▶ [Task brief]: Your task is to copy each line of the records that includes the string "agent".

Stored data entries:
Start of Block

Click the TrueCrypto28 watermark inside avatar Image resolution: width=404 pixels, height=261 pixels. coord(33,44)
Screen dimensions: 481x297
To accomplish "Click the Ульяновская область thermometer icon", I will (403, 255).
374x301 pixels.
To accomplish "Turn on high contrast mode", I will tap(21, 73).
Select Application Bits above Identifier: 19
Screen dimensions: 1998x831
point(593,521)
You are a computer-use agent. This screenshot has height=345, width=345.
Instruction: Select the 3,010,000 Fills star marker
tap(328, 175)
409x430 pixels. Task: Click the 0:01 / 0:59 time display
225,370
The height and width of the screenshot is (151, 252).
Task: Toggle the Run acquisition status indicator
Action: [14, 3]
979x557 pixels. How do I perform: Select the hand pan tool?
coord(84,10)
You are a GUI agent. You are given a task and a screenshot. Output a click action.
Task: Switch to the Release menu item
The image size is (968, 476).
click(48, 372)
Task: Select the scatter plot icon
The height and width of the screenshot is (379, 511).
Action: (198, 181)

End of Block

▶ [Exercise answer]:
You are a computer-use agent. This screenshot has height=345, width=345.
You are a GUI agent. You are given a task and a screenshot. Output a click action.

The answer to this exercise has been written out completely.